* Task to complete
Please condense the paragraph that begins "Originally Twitter provided" in the Twitter streaming article into a short bulleted list that keeps its main facts.

* Document section
"""
How many tweets would your code crunch if it could crunch Twitter, or why holidays are bad for using Twitter’s streaming API – DataCrunch

Twitter has emerged as a convenient source of data for those who want to explore social media. The company provides several access endpoints through APIs. There is a REST API for collecting past tweets and a streaming API for collecting tweets in real time. R has libraries for working with both. As is usual in data collection, the catchphrase is “more” – we want more tweets, ideally all that are relevant to our research question. While REST API is rate-limited (a user can submit 180 requests per 15 minutes, with each request returning 100 tweets), the streaming API holds a promise of delivering much more. The nagging question, though, is “how much?”

Originally Twitter provided three levels of access to streaming data: there was a firehose access with 100% tweets, a garden-hose with 10%, and a “spritzer” with 1%. The firehose access is reserved for Twitter’s partner companies, the garden-hose access has been discontinued, and a regular user is limited only to the “spritzer”, officially known as “streaming API”. (API stands for application programming interface and is a format of submitting data requests over the web that each company creates and documents for its clients. The code snippet at the end of this post shows how to use it in R.) Although the official documentation page (link) no longer explicitly mentions the one percent, its memory lingers in the user community. A crucial question that often comes up is “one percent of what?” – is it one percent of the tweets relevant to the question (that is, the search parameters) or one percent of the global Twitter traffic?

As it happens, the answer existed but was hidden inside specialized publications. (If you Google the question and are lucky, that is, the page rankings have not changed in the meantime, you may stumble upon some forum posts discussing the issue in abstract.) A team of computer scientists (Fred Morstatter and Huan Liu from Arizona State University, Jurgen Pfeffer and Kathleen M. Carley from Carnegie Mellon University) was able to obtain the answer empirically and had it published in a paper, Is the Sample Good Enough? Comparing Data from Twitter’s Streaming API with Twitter’s Firehose, printed by the Association for Advancement of Artificial Intelligence (link) with a free copy available from arXiv.org. Fred Morstatter kindly agreed to share the raw data, which is shown in the chart below.

December 2011 saw the onset of large anti-government protests in Syria. Morstatter and his co-authors wanted to track the tweets coming out of Syria. The filter parameters included a number of hashtags (#syria, #assad, #aleppovolcano, #alawite, #homs, #hama, #tartous, #idlib, #damascus, #daraa, #aleppo, plus Syria spelled in Arabic), one user account (@SyrianRevo) and a geographic bounding box. They collected tweets from December 14th, 2011 to January 10th, 2012 using streaming API. Afterwards, they purchased the full data from GNIP – the official data vendor for Twitter. The chart below shows the raw counts of tweets day by day. For convenience, you can also examine the number of tweets from streaming API as a percentage of firehose tweets – use the radio buttons above the chart.
"""
* Target position records
"""
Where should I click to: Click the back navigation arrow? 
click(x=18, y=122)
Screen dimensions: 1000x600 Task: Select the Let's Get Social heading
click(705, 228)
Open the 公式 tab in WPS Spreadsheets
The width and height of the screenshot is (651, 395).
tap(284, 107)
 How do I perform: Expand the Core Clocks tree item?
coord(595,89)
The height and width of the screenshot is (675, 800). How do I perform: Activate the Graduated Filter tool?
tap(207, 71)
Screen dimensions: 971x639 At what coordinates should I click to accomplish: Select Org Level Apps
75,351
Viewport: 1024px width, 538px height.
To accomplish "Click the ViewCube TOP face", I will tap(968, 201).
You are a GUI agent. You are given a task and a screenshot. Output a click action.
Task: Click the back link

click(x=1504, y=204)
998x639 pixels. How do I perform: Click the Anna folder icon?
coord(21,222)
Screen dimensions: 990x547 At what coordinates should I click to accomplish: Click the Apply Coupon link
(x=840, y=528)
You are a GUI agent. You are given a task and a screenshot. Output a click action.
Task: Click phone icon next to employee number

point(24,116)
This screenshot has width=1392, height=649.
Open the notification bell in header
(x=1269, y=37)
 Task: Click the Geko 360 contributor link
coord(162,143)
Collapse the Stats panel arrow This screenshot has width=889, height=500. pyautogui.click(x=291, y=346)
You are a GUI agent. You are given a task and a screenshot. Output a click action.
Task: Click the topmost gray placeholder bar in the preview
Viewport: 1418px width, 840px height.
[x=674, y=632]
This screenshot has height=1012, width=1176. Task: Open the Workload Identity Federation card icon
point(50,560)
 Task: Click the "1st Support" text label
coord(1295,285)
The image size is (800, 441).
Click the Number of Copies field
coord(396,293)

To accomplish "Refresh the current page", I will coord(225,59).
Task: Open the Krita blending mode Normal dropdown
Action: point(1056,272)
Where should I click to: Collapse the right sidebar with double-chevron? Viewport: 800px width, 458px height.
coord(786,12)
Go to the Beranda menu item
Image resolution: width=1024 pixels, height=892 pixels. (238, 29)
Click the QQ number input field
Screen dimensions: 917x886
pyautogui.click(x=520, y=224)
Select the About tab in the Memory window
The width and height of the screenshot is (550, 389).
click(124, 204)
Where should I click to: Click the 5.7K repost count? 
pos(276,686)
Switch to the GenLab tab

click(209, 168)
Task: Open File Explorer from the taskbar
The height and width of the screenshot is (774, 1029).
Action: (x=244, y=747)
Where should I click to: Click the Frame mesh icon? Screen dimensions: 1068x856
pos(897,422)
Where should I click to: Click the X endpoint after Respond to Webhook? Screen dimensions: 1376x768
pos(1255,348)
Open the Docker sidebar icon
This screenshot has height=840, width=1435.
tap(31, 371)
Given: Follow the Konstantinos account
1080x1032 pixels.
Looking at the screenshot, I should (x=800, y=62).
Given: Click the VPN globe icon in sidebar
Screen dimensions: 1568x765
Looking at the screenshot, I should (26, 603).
"""
* Written solution
- Twitter first offered three levels of streaming access: firehose (100% of tweets), garden-hose (10%), and "spritzer" (1%).
- Firehose access is reserved for Twitter's partner companies, and garden-hose access has been discontinued.
- Regular users are limited to the spritzer, officially called the "streaming API."
- An API (application programming interface) is a format each company creates and documents so its clients can submit data requests over the web. A code snippet at the end of the post shows how to use it in R.
- The official documentation no longer explicitly mentions the one percent, but the user community still remembers it.
- A common question is what the one percent refers to: the tweets matching the search parameters, or global Twitter traffic.